So it’s true – a certain number of our “contenders,” profiled starting in early fall, go on to win awards. Like Oscars.

We oughtta take this show to Vegas.

Meanwhile, though, we’re content to stay here in L.A. and catch up with some of the below-the-line winners, like, in this instance, Paul Franklin, the VFX supe for Inception, who grabbed the Oscar in the visual effects category for the work on director Chistopher Nolan’s Inception done out of London-based Double Negative.

Franklin had already won honors from both BAFTA and the VES, so perhaps the actual odds in Vegas of an Oscar win wouldn’t have netted us much, and certainly Franklin was both gracious and grounded when we caught up with him.

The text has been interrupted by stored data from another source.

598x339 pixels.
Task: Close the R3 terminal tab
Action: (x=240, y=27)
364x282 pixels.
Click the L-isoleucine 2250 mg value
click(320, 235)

“It the short term, it doesn’t change things much,” he agrees, noting his next job was already lined up – overseeing digits for Nolan’s Batman follow up, The Dark Knight Rises. “We were back at work the following morning at 11 o’clock,” he says, “having a production meeting.”

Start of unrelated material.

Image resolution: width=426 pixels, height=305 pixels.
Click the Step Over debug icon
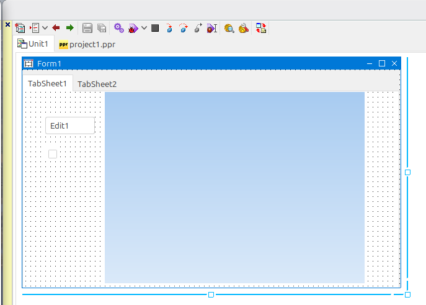[x=183, y=28]
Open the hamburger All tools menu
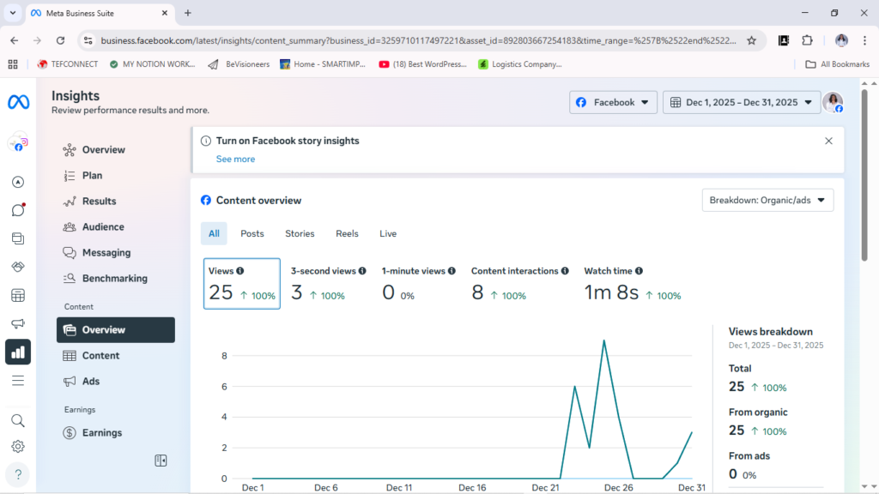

That would be the Monday after Sunday’s Oscars, which may have precluded any late hours at the Vanity Fair party.

Franklin underscores that he’s glad the film itself was recognized “across all major award categories,” noting that the movie went further in popular perception “than a summer film.”

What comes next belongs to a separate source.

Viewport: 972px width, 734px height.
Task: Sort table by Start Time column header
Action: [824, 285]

“It helps when you’ve got a show like Inception,” he allows, handicapping his own run through awards season. And he adds that, even in a film rife with slick digital work, voters “increasingly look at the quality of the storytelling” when doling out the accolades.

Inception was nominated for eight Oscars.

But he’s also clear that the accolades were not all his, calling it “recognition of the work the team did” – not only his visual effects team (Chris Corbould, Andrew Lockley and Pete Bebb) but Wally Pfister’s statue-winning cinematography, and two sound awards, in both the editing and mixing categories, (along with the raft of nominations, including for best picture).

There’s no guarantee he’ll win next year, even though he’ll be finishing up the latest Batman, which focuses a lot on the “background fabric of the Gotham City universe,” as opposed to Inception’s effects, which were specifically about “telling the story.”

So as an Academy voter with an award in his pocket, what will he be looking for? Franklin thinks that with no clear “paradigm shift” on the FX horizon – previous grails of realistic water, hair, fire, skin, etc., having been reached, and the next grail of an entirely believable human being still some years away, and computer graphics advancing “relentlessly” – that it will come back to the story after all.

“It helps when you’ve got a show like Inception,” says Franklin.

Do the effects serve the tale, rather than overwhelm it? Merely looking cool is no longer enough.

As for his own work, Franklin also mentions that Nolan and Pfister “are very big fans of film” – as in, the specific medium, not the overarching art form. In fact, somewhat surprisingly, Nolan doesn’t even use a digital intermediate; it’s all photochemical.

And in response, Franklin & co. “built a pipeline that embraces that.” After each job with the director, he thinks, “this will be the last time we’ll get away with doing this,” but the films obviously do well enough, and actual celluloid contains even higher resolution, still unmatched by digits, for those IMAX shows.

On the other hand, Franklin realizes that there are “less and less reasons for film labs to stay open” and eventually, a change will come. Since he already works that way on the Harry Potter films as Double Negative’s supervisor, he’s “happy to work either way” on the movies he oversees.

And whichever way he works, with ever more robust rendering power (“more and more horsepower,” as he terms it, albeit usually squeezed into the same postproduction schedules), the “various obscure bits of technology” in his tool set become “standard practice” with each new film.

So he’s already starting with a more advanced tool set, than the one that wowed ‘em in Inception. And among the digital screwdrivers, levels, hammers and hacksaws, rests the shiny bald head of Oscar too.